Preserving web content never really left my mind ever since taking screenshots of old sites and putting them in my personal museum. The Internet Archive’s Wayback Machine is a wonderful tool that currently stores 748 billion webpage snapshots over time, including dozens of my own webdesign attempts, dating back to 2001. But that data is not in our hands.
Should it? It should. Ruben says: archive it if you care about it:
The only way to be sure you can read, listen to, or watch stuff you care about is to archive it. Read a tutorial about yt-dlp for videos. Download webcomics. Archive podcast episodes.
This should include websites! (And mirrors of your favorite git repos) And I’m not talking about “clipping” a (portion of a) single page to your Evernote-esque scrapbook tool, but about a proper archive of the whole website. It seems that there are already tools for that, such as ArchiveBox that crawls and downloads using a browser engine, or Archivarix, an online Wayback machine downloader, or even just using
wget, as David Heinemann suggests.
The problem I’ve encountered with personal Wayback Machine snapshots is:
- Proprietary frameworks and their fleeting popularity; e.g. Flash or Applet embeds that break;
- Wayback machine doesn’t seem to be very fond of correctly preserving all images—CSS backgrounds or
.phpscripts to embed watermarks in images don’t make it into the archive;
- Binaries are lost. I loved sharing levels or savegames, did not archive everything myself locally, and neither did Archive.org.
To combat these problems, Jeff Huang came up with seven guidelines to design webpages to last:
- Return to vanilla HTML/CSS. See above. Many of my old Wayback snapshots now display a “Something’s wrong with the database, contact me!” message.
- Don’t minimize that HTML. This increases your workflow that will probably not survive in 10+ years.

================================

Aim of the exercise:
According to the text on preserving web content, how many webpage snapshots does the Internet Archive's Wayback Machine currently store?

Extracted records:
================================

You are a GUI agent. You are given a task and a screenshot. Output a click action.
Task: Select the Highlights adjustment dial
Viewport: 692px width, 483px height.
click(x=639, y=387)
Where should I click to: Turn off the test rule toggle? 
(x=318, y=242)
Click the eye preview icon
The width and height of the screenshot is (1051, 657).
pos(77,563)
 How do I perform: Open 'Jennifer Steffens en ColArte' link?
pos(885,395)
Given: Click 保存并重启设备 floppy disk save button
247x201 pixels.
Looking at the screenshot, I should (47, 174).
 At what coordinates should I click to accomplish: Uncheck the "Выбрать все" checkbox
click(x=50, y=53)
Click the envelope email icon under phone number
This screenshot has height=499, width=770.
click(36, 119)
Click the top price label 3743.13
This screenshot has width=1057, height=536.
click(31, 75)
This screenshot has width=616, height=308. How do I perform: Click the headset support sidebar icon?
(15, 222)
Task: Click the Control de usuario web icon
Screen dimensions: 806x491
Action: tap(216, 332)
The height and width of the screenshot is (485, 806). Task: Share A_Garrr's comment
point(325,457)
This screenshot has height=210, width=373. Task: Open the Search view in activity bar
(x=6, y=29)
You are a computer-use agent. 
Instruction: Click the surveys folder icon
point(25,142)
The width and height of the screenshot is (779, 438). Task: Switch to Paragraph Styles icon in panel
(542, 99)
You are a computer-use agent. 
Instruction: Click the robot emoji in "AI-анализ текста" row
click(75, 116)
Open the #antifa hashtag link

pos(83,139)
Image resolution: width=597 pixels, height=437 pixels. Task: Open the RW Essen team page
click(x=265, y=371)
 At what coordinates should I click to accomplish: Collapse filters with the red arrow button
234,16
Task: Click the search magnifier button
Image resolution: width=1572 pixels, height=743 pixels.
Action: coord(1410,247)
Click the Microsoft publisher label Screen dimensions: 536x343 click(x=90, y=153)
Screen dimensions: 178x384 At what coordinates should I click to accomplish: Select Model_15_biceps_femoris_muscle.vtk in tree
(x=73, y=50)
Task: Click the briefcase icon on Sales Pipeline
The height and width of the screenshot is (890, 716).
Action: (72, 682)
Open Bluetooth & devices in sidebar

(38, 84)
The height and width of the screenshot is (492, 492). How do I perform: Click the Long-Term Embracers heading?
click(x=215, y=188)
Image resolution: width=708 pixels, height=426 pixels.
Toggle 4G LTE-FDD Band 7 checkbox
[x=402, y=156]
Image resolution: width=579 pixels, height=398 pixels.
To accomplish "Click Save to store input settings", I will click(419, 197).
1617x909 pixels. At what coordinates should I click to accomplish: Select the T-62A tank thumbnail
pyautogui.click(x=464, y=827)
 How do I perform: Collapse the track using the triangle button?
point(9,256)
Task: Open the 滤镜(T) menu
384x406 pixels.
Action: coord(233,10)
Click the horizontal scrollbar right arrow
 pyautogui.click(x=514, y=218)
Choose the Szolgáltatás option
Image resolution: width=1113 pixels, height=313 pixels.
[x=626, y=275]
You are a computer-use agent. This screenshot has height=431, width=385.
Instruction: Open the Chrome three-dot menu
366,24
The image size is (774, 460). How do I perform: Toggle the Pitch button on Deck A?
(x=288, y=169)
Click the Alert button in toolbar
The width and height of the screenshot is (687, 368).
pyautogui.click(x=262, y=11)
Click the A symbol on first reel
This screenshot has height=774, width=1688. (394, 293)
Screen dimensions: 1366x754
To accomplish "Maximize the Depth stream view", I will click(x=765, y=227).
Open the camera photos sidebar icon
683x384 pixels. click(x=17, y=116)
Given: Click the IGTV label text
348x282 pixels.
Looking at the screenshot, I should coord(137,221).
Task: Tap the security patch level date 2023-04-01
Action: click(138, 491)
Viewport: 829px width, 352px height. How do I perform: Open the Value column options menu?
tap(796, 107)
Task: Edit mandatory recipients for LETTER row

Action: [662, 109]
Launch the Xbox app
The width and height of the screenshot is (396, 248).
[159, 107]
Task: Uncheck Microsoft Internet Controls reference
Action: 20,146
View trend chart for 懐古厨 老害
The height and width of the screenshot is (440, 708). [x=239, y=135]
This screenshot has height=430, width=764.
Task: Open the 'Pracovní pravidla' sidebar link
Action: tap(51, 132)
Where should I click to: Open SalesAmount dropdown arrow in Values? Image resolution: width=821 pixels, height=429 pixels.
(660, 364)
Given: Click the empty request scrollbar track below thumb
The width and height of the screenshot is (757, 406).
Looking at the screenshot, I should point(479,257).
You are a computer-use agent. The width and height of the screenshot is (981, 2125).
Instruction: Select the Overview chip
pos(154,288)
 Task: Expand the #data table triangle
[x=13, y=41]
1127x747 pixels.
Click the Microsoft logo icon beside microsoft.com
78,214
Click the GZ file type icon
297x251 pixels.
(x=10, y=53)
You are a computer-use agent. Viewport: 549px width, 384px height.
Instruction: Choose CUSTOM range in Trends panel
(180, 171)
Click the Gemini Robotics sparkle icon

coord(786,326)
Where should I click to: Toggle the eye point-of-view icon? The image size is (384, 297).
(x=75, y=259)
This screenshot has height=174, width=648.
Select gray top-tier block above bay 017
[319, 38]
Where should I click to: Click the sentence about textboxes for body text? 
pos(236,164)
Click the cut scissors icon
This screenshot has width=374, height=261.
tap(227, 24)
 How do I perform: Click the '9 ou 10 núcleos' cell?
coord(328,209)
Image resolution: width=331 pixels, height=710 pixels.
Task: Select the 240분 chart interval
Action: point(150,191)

================================

Response below:
748 billion.